Pagamento de Portagens – Portal para regularizar dívidas de portagens

Pagamento de Portagens - Portal para regularizar dívidas de portagens

Pagamento de Portagens – Portal para regularizar dívidas de portagens acaba de ser lançado pela Via Verde, visa a regularização, “Pagamento de Portagens”, de dívidas de portagens por clientes nacionais ou estrangeiros. O objectivo é permitir a regularização dessas dívidas, antes de elas chegarem à Autoridade Tributária, evitando assim o pagamento das elevadas coimas que lhes estejam associadas.

Pode aceder portal que já se encontra disponível, para isso basta clicar aqui em “Pagamento de Portagens” e pode ser utilizado por qualquer condutor, independentemente de ser ou não cliente Via Verde.

O portal permite pagamentos, que podem ser efectuados a qualquer hora através de dois meios:

1) Geração de uma referência multibanco;

2) Terminal de Pagamento Automático Virtual, que permite a aceitação de cartões de débito e crédito das marcas Visa e Mastercard, o que permite o pagamento por proprietários de veículos de matrícula estrangeira.

Se tiver dificuldades em utilizar esta plataforma de “Pagamentos de Portagens”, pode utilizar a linha de atendimento disponível para auxiliar o utente (707500251).

O portal de pagamentos está dividido em duas grandes áreas:

1) Dedicada aos condutores que tenham passado uma portagem sem fazer o respectivo pagamento, permitindo a pesquisa de valores em dívida associados a uma matrícula;

2) Destinada aos condutores que tenham recebido uma notificação com um código de registo. Neste caso e através de um registo, detalha a mesma informação, além dos pagamentos, o portal permite a consulta dos processos em curso e de toda a documentação associada, podendo os utilizadores ainda identificar os condutores responsáveis pelas passagens caso não tenham sido eles os autores das mesmas.
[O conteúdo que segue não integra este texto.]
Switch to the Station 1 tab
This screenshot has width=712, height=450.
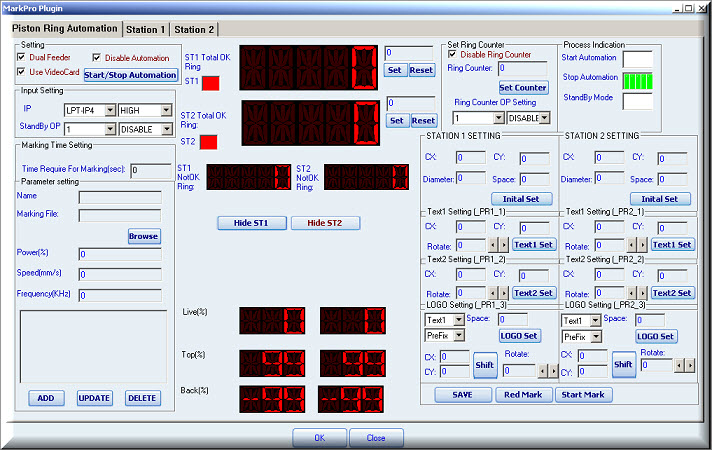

As concessões que já estão consagradas pelo portal são as da Brisa, Brisal, Douro Litoral, Atlântico, Infra-estruturas de Portugal (apenas a A21), Baixo Tejo e Litoral Oeste (ambas apenas depois de esgotado o prazo de pagamento junto dos CTT).

A falta de pagamento da taxa de portagem implica sempre o envio de uma notificação pela concessionária rodoviária ou pela entidade gestora de sistemas de cobrança electrónica de portagens, sendo que a Via Verde Portugal, entidade responsável pela cobrança de taxas de portagem não pagas, apenas presta esse serviço de notificações àquelas concessionárias.
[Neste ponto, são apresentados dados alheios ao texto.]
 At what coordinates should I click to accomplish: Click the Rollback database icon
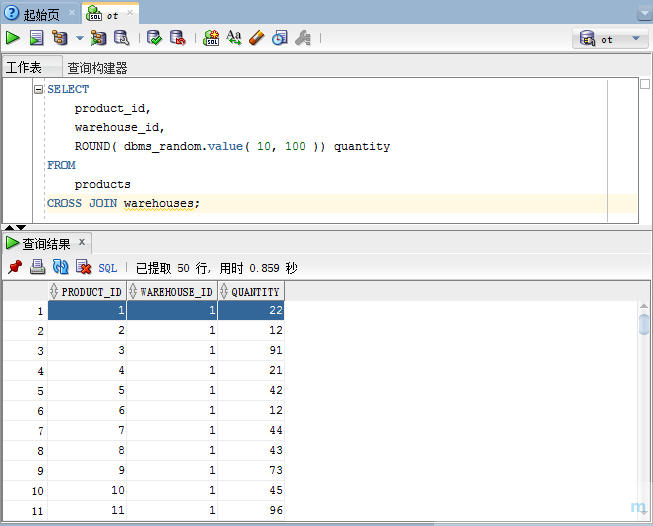178,38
As concessões que ainda não estão consagradas pelo portal, isto é, ainda não permite o pagamento são as concessionárias das ex-SCUT (Ascendi, Via Livre e Portvias) e da Lusoponte.
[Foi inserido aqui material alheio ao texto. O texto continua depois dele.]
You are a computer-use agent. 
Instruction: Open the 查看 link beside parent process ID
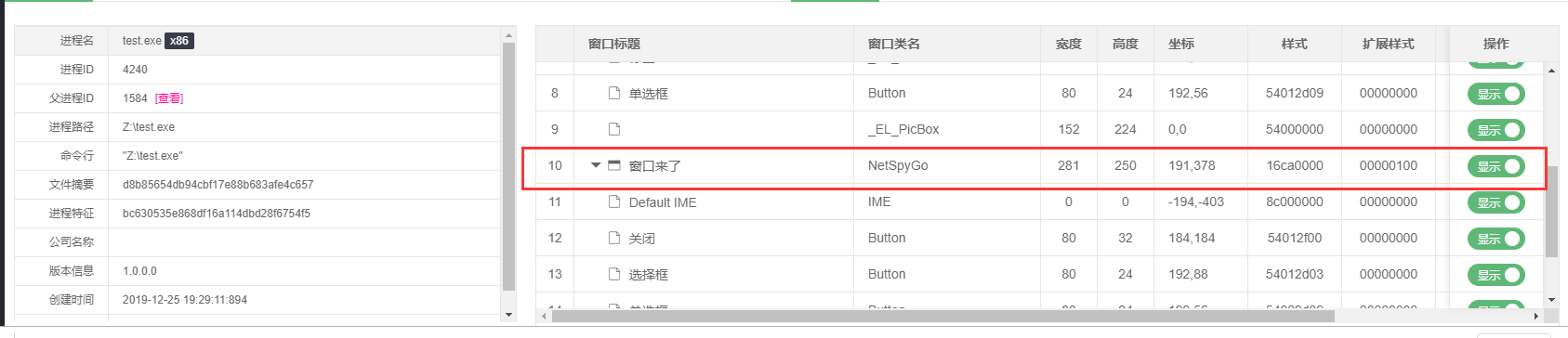[x=169, y=98]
Como a Via Verde desconhece os processos de contra-ordenarão decorrentes de infracções praticadas em infra-estruturas rodoviárias de outras concessionárias, para quaisquer informações, esclarecimentos ou pagamentos das mesmas, será necessário dirigir-se exclusivamente a essas empresas.

O custo administrativo pela prática de infracções, que acresce às taxas de portagem, é cobrado no momento do pagamento e fixa-se nos 2,21 euros (corresponde ao valor base de 1,80 euros, acrescido do IVA em vigor) por cada infracção cometida.

Se não forem pagas, as infracções são enviadas para a Autoridade Tributária, que procederá à instauração de processos de execução fiscal (taxa de portagem e do custo administrativo) e de contra-ordenarão (aplicação de coimas).

Com a nova redacção da lei, desde 1 de Agosto, para as infracções praticadas pelo mesmo agente, no mesmo dia, através da utilização do mesmo veículo e que ocorram na mesma concessionária/operadora, o valor mínimo da coima corresponde a 7,5 vezes o valor que resulte do somatório dessas taxas de portagem, mas nunca inferior a 25 euros, enquanto para as empresas, o valor mínimo da coima é o dobro, mantendo-se o mínimo de 25 euros.

Contudo, para as notificações activas até ao final do mês de Julho, vigora a redacção da lei até 31 de Julho, segundo a qual o valor mínimo da coima corresponde a dez vezes o valor da taxa de portagem, mas nunca inferior a 25 euros, mantendo-se o dobro do valor mínimo da coima, para as empresas.